[Saved entries]
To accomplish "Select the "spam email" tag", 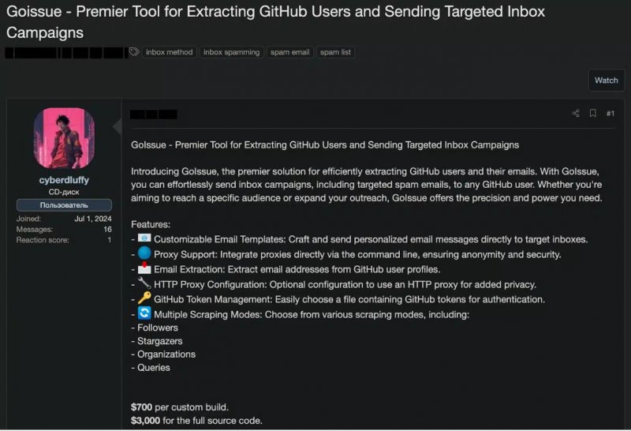I will pyautogui.click(x=290, y=52).
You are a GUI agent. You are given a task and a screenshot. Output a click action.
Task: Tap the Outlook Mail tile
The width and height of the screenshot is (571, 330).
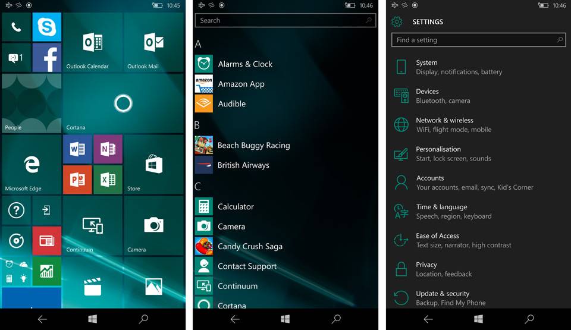point(153,43)
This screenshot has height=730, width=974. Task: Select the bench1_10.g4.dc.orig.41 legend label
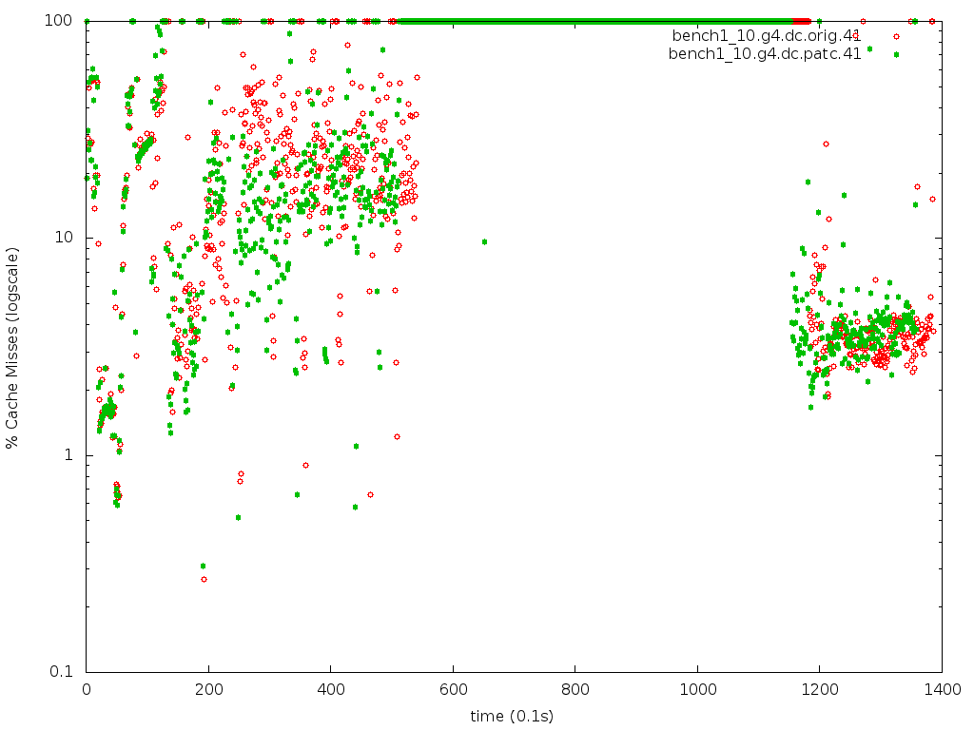pyautogui.click(x=765, y=36)
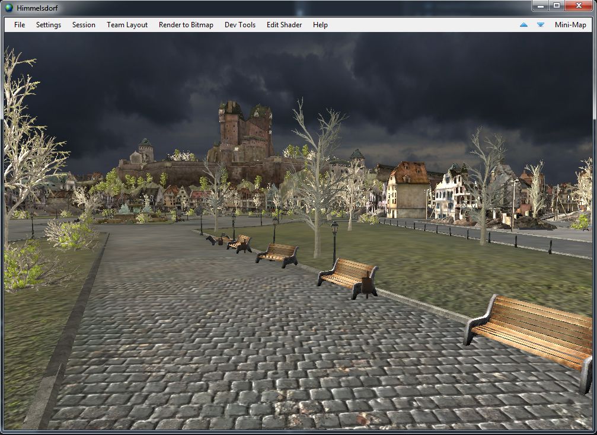
Task: Open the Edit Shader menu
Action: coord(284,25)
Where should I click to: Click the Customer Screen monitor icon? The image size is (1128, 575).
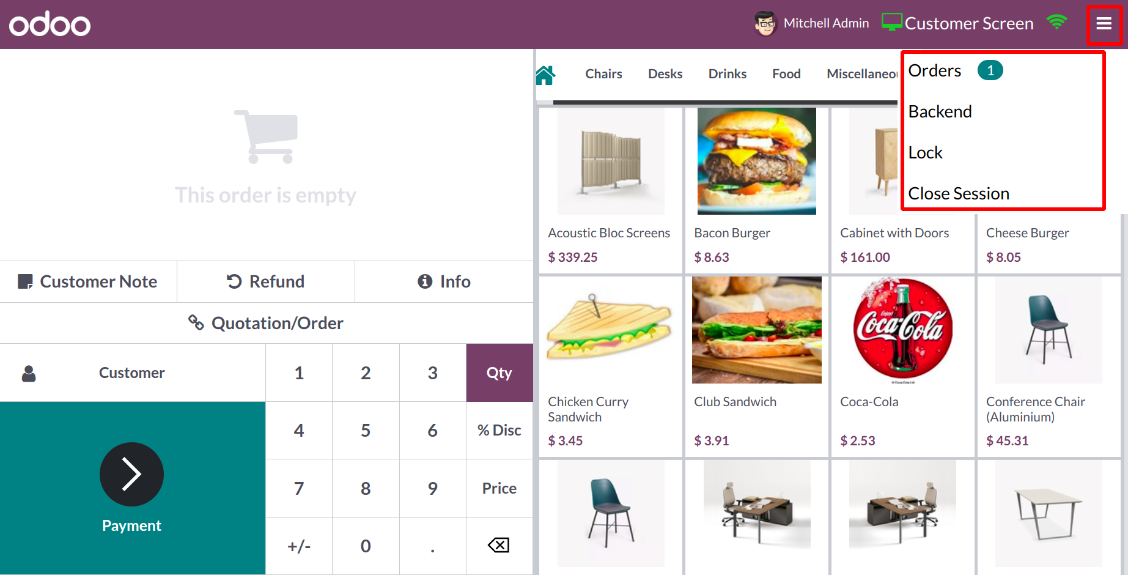[x=892, y=22]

-- WORK REQUIRED --
Write out exactly, and only, the lines from the line holding "The width and" through the end of the data, inclusive, without any pictures.

-- YOUR SOLUTION --
The width and height of the screenshot is (571, 330).
point(153,43)
This screenshot has height=730, width=974. Task: Select the bench1_10.g4.dc.orig.41 legend label
pyautogui.click(x=765, y=36)
Task: Open the Edit Shader menu
Action: coord(284,25)
Where should I click to: Click the Customer Screen monitor icon? The image size is (1128, 575).
[x=892, y=22]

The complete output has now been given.